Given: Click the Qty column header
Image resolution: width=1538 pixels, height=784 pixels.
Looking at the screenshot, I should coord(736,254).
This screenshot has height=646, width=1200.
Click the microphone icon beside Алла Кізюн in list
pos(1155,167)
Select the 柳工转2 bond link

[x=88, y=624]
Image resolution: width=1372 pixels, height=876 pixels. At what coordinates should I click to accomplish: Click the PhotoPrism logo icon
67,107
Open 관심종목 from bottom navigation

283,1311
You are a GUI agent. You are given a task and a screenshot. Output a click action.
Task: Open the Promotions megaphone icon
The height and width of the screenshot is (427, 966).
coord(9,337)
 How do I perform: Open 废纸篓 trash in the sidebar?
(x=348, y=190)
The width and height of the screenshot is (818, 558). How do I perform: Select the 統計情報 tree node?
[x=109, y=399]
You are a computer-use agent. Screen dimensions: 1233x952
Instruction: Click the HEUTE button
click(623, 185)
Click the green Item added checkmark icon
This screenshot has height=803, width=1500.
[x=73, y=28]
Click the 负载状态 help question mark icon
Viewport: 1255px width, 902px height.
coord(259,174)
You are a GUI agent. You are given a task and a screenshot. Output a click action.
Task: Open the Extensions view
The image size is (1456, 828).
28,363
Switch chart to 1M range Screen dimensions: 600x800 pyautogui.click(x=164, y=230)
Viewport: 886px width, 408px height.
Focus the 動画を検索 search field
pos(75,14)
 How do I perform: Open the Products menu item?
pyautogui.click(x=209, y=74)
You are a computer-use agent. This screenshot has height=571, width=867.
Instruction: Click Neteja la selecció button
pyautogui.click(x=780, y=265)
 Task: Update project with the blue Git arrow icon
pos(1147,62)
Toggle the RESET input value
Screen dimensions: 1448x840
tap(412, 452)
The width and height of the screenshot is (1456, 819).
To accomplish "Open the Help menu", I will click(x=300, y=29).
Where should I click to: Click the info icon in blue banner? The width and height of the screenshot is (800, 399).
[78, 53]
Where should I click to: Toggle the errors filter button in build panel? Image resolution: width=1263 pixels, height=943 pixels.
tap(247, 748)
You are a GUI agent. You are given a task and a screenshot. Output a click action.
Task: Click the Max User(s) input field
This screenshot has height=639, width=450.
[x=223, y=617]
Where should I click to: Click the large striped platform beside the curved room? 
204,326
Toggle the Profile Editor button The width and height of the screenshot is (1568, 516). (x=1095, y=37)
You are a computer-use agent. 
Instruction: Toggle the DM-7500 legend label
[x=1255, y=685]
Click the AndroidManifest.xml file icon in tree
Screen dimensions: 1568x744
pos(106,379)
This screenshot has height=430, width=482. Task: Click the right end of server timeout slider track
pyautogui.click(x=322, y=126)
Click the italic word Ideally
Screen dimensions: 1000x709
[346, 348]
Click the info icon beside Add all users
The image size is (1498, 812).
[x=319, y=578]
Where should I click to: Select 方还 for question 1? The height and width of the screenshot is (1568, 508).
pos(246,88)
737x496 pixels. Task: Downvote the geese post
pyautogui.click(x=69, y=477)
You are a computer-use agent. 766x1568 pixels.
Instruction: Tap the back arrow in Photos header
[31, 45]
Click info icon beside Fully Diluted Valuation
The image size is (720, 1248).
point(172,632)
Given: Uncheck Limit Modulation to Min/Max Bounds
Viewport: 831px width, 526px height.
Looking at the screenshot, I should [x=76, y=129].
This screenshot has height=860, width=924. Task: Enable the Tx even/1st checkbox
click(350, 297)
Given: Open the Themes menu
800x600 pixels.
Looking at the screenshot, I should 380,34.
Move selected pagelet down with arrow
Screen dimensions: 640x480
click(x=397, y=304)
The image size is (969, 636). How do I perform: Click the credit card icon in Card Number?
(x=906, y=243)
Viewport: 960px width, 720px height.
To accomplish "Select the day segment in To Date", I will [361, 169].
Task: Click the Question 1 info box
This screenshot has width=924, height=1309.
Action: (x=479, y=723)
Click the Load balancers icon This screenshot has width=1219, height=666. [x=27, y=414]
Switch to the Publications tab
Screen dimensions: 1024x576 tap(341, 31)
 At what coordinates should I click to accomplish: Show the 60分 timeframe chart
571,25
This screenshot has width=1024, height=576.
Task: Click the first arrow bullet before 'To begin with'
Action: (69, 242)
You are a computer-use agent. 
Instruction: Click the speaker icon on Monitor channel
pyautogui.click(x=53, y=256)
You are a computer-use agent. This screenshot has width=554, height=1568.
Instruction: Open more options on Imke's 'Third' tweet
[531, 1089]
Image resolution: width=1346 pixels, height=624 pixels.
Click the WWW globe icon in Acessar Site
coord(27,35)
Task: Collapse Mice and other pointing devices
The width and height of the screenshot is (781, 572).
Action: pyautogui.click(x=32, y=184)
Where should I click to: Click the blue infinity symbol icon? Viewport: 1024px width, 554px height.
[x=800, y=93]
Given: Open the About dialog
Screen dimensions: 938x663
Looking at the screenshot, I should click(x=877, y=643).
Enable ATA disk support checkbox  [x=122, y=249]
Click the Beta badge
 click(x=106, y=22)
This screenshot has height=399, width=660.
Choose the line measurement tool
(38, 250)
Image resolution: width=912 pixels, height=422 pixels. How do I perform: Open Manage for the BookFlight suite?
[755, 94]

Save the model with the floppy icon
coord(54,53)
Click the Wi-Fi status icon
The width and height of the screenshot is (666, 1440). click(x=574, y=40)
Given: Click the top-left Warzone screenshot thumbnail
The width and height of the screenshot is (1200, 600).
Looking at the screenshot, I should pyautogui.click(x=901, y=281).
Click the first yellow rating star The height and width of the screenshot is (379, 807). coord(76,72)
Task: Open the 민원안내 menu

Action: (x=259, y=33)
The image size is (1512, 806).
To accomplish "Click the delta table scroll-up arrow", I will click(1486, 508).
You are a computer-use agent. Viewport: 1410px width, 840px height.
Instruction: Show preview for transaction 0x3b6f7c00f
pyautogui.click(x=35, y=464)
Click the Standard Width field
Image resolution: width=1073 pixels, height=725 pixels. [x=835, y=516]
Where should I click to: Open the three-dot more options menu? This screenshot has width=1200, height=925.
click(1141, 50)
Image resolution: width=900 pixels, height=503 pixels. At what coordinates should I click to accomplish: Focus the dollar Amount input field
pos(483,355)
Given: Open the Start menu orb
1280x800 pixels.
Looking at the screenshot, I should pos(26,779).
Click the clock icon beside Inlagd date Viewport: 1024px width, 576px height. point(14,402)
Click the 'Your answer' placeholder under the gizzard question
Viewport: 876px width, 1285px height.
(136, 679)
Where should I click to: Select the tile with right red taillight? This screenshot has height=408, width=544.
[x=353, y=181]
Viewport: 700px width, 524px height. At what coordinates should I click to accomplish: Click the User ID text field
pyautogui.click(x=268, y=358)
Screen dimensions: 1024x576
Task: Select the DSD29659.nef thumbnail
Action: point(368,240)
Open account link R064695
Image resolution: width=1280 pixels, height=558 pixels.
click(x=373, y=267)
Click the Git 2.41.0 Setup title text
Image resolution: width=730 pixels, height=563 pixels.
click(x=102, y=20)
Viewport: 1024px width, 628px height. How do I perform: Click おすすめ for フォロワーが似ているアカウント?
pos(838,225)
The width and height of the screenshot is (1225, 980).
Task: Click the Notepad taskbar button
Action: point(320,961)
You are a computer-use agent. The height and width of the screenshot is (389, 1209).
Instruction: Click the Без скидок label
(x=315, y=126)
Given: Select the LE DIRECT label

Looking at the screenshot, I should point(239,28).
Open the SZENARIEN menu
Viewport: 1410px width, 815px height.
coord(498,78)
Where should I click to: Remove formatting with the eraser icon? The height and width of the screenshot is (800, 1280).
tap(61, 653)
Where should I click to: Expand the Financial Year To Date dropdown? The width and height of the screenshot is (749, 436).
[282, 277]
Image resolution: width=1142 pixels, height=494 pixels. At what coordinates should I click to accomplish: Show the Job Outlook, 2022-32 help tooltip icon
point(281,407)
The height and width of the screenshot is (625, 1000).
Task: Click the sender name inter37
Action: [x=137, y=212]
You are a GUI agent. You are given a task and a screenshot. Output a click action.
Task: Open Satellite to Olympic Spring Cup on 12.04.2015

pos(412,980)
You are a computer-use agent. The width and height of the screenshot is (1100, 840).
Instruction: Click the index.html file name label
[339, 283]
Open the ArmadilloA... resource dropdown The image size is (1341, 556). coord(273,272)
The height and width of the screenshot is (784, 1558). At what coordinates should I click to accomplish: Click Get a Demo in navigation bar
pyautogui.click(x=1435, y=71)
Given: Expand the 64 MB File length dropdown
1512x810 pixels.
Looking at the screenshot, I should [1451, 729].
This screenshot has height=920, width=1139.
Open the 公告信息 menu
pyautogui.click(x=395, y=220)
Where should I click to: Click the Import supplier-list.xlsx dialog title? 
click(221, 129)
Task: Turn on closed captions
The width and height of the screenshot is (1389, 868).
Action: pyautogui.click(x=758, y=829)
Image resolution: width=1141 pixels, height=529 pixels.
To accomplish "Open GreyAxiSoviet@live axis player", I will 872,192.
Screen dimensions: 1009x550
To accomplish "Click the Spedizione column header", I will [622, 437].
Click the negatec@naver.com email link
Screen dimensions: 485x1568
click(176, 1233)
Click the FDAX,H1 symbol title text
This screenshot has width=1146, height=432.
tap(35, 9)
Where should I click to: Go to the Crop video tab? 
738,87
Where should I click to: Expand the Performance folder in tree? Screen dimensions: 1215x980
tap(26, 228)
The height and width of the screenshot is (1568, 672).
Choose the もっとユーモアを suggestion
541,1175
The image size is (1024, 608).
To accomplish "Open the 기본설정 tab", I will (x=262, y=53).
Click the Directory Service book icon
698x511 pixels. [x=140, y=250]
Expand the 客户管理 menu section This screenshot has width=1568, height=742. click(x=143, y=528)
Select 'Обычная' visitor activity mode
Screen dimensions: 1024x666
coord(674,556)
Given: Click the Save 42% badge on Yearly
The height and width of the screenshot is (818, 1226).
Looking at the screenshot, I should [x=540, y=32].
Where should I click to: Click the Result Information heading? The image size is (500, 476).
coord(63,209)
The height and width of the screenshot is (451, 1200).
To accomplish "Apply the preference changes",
● ● ● ● ● ● ●
**Exercise prompt:** Each line that holds the string "computer" is to be copied from the entries above.

**Finished exercise:**
You are a computer-use agent. Screen dimensions: 1233x952
You are a computer-use agent. This screenshot has height=571, width=867.
You are a computer-use agent. 
You are a computer-use agent. 766x1568 pixels.
You are a computer-use agent. 
You are a computer-use agent. This screenshot has width=554, height=1568.
You are a computer-use agent. Viewport: 1410px width, 840px height.
You are a computer-use agent. The height and width of the screenshot is (389, 1209).
You are a computer-use agent. The width and height of the screenshot is (1100, 840).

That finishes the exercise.